טכניון מכון טכנולוגי לישראל
הטכניון מכון טכנולוגי לישראל - בית הספר ללימודי מוסמכים  
Ph.D Thesis
Ph.D StudentBordo Nadia
SubjectThe Power of Intuition Traps in Teaching and Learning
of Probabilistic Thinking
DepartmentDepartment of Education in Science and Technology
Supervisors Professor Emeritus Uri Leron
Professor Orit Hazzan
Full Thesis text - in Hebrew Full thesis text - Hebrew Version


Abstract


Many studies in cognitive psychology have described the existence of two separate modes - intuitive and analytic - in human thinking, and documented "intuition traps" in which intuition leads respondents to nonnormative solutions in mathematics, logic, and statistics. Researchers in mathematical education, who consider intuition to be a powerful and useful resource, have begun to design ways to bridge the gap between the two modes of thinking and to establish "peaceful coexistence" between them. In this study we design and evaluate such bridging means in the field of conditional ("Bayesian") probability, by integrating recent developments in psychology, mathematics and science education as a theoretical basis. The guiding principle underlying our bridging methods is to help the students achieve a conceptual change by “debugging” their intuition.

The methodology used in this study is design research, in which we have designed bridging tasks and corresponding pedagogical interventions. The research tools for evaluation and exploration were questionnaires, semi-structured one-on-one interviews (with the teacher-researcher interviewing students), student exercises and a researcher's journal. The research population consisted of undergraduate students that completed a basic probability course .

Pedagogical intervention included: (a) written tasks with bridging potential. The tasks used were mathematically equivalent to the original task, but presumably psychologically easier; (b) teacher’s assistance. The teacher (a role fulfilled by the researcher) did not teach how to solve the problems, but assisted students by providing minimal scaffolding activities.

The main findings of the research are:

         “Reduction of randomness”: students experienced difficulty constructing a two-process mental model for probability, and over-simplified by treating only one process as a random process.

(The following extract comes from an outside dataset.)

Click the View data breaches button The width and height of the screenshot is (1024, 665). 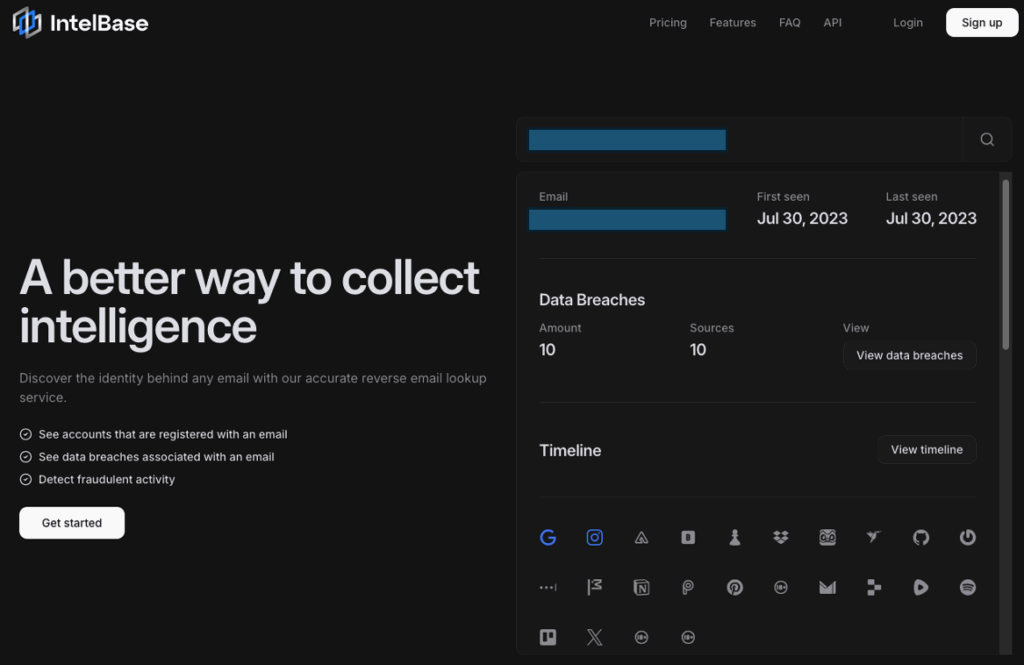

         In this study, different answers were observed, with different frequencies, compared to previous studies using identical problems. Furthermore, we offer alternative explanations for some common errors.

         Effect of frequency format: contrary to common claims, the frequency format does not always make Bayesian problems easier to solve, especially when it does not highlight the nested subset relations.

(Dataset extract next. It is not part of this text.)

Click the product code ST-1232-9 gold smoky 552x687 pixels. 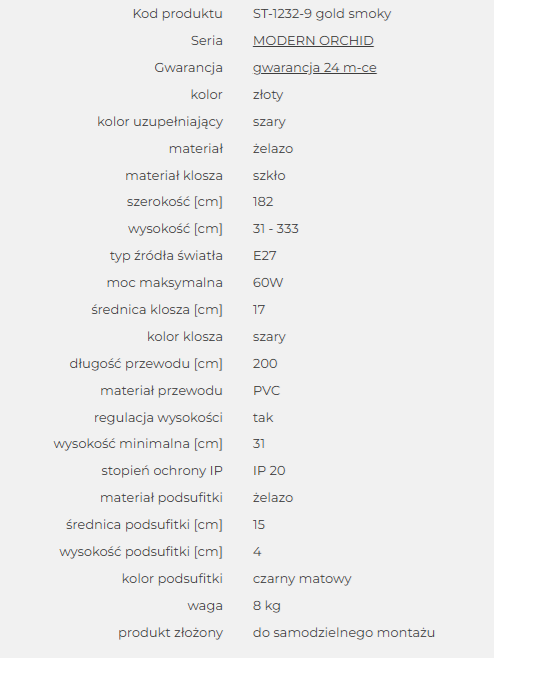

         Extended framing effect: students often treated differently two mathematically equivalent problems, when presented in single event probability format or in frequency format.

         Equivalence insensitivity: students often did not recognize the mathematical equivalence between two consecutive problems presented in different formats.

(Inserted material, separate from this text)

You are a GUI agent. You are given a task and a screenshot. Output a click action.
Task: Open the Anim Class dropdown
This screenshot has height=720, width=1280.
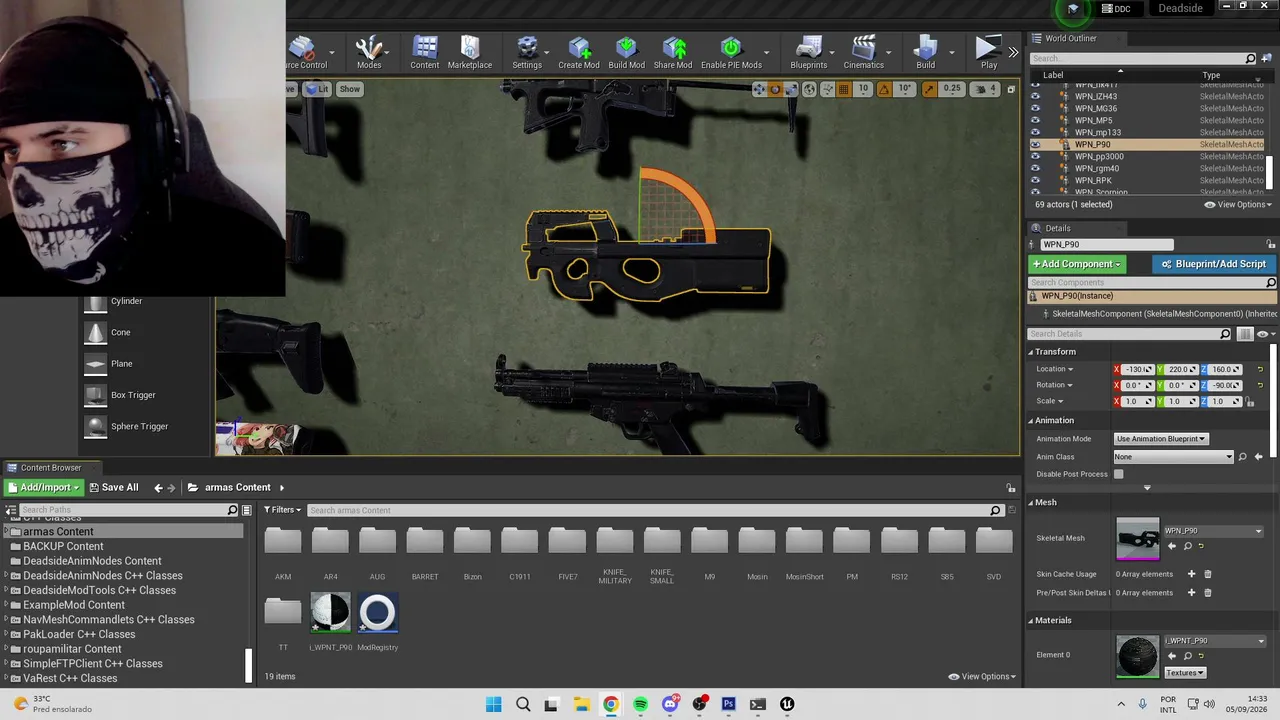click(x=1174, y=456)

         In response to the problems indicated above, we propose an approach to the design of probability instruction that focuses on the development of coherent basic principles of randomness and probability, based on the stochastic conception of probability. The study showed that short-term targeted intervention can be effective in developing a conceptual understanding of key concepts in probabilistic thinking and can help students solve Bayesian problems in a way that uses their intuition as a positive resource.

The contribution of the study to mathematical education is the design and development of a theoretical and practical framework for bridging the gap between intuitive and analytical thinking in the context of Bayesian reasoning. Further, the findings that arose in the design process are expected to contribute to an empirically grounded instruction theory for probability and statistics education.